Le Yazdanisme.
On croit souvent que le Kurdistan (zone partagée
entre la Turquie, l'iraq et l'Iran) est une région
totalement musulmane. C'est du moins comme ça que nous
la décrivent les dépliants touristiques ainsi
que les chiffres des statistiques.
Pourtant prés d'un tiers des Kurdes ne devraient pas
être considérés comme des Musulmans. En
effet, sous un très faible vernis islamique transparait
encore la vieille religion des anciens Kurdes, antérieure
à l'Islam : Le Yazdânisme (Yazdani = "culte
des anges").
Il est difficile de décrypter les origines de cette
vieille religion car elle semble mêler des croyances
provenant peut-être d'horizons différents.
On y trouve sept anges, émanations du Dieu Hâk
(homophone du mot arabe "Haqq" = "Vérité
/ Connaissance") qui gouvernent le monde en son nom et
qui s'opposent à sept esprits mauvais. Cela ressemble
aux sept archanges planétaires des juifs, Chrétiens
et Musulmans, mais aussi aux sept archontes des Gnostiques
(et des Mandéens)...
ainsi qu'aux sept "Ameshas Spentas" ("saints
immortels") des Perses Zoroastriens auxquels s'opposent
sept démons (les "Drujs" ou "Darvands").

* * * *

* _Exercice A_
Recopiez le passage du texte sur le yazdanisme en commençant par « Pourtant prés d'un » et en allant jusqu'à « peut-être d'horizons différents. », en remplaçant « religion » par « croyance ».
* _Exercice B_
Veuillez indiquer ce que signifie « Yazdani » selon le texte sur le yazdanisme.

* _Données recueillies_
* * * *

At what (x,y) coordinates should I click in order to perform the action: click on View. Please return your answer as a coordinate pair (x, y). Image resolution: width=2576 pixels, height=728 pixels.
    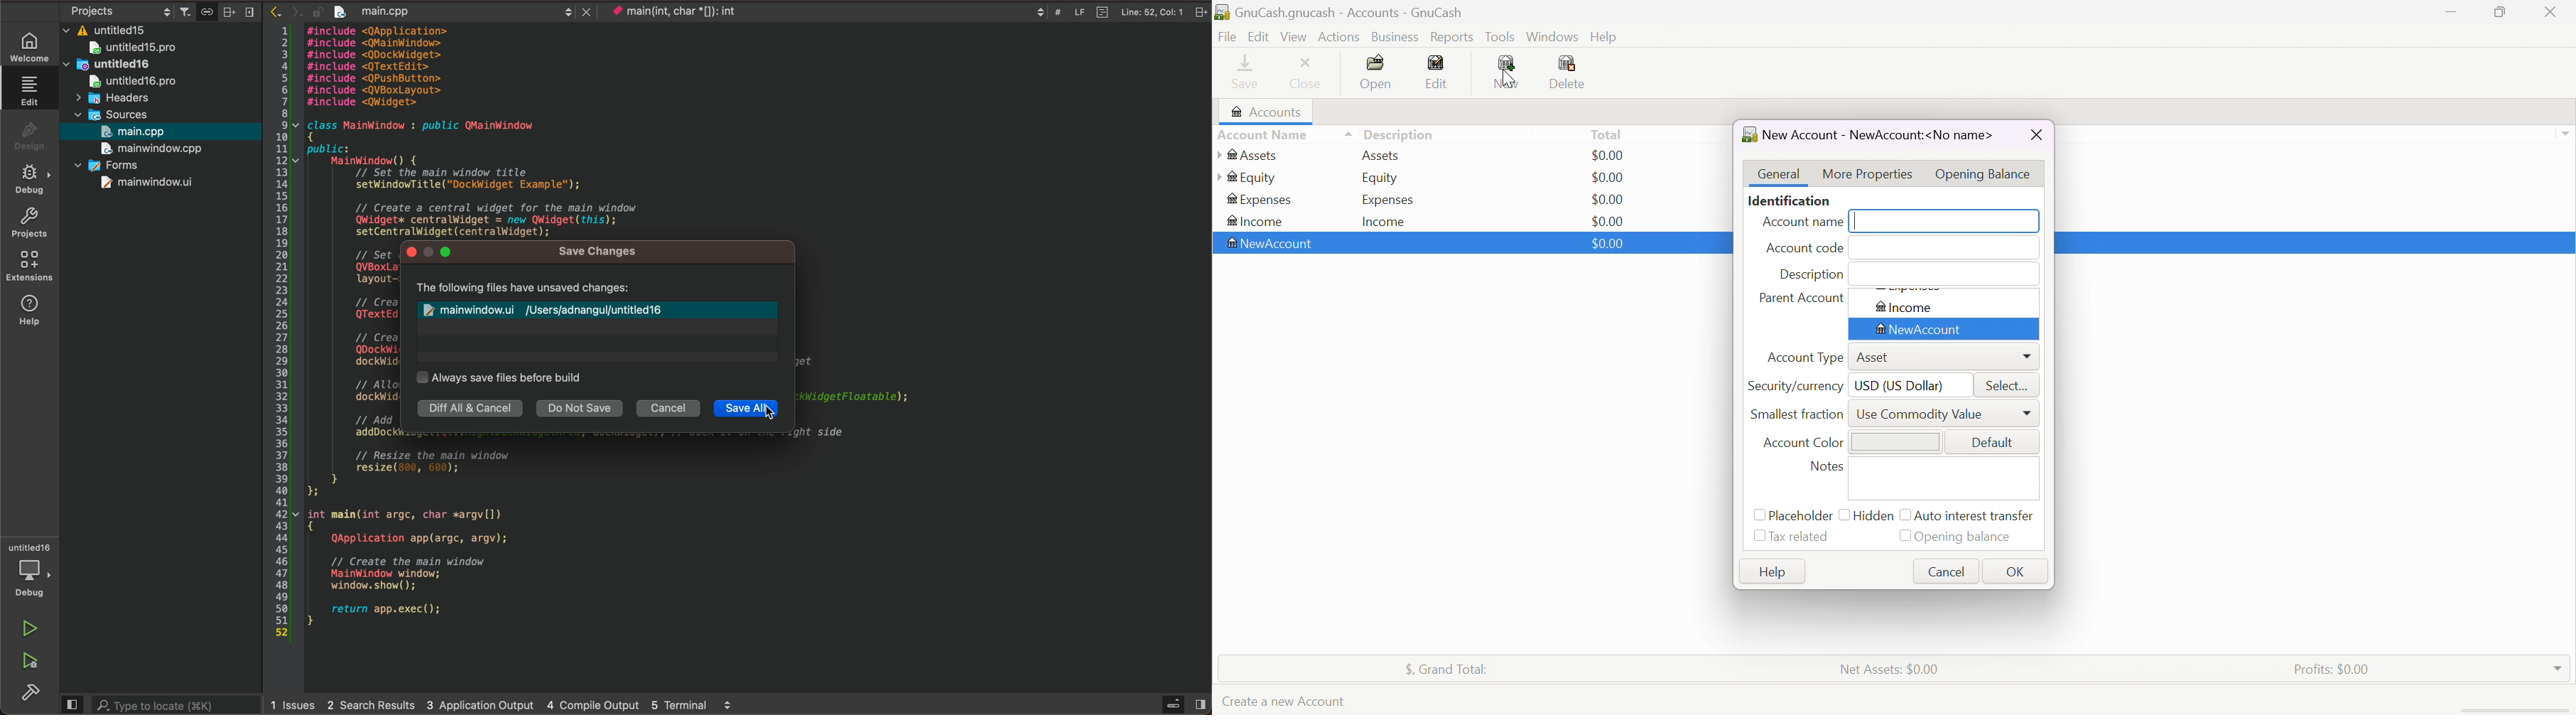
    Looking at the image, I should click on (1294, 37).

* * * *

* _Résultat A_
Pourtant prés d'un tiers des Kurdes ne devraient pas
être considérés comme des Musulmans. En
effet, sous un très faible vernis islamique transparait
encore la vieille croyance des anciens Kurdes, antérieure
à l'Islam : Le Yazdânisme (Yazdani = "culte
des anges").
Il est difficile de décrypter les origines de cette
vieille croyance car elle semble mêler des croyances
provenant peut-être d'horizons différents.

* _Résultat B_
Culte des anges.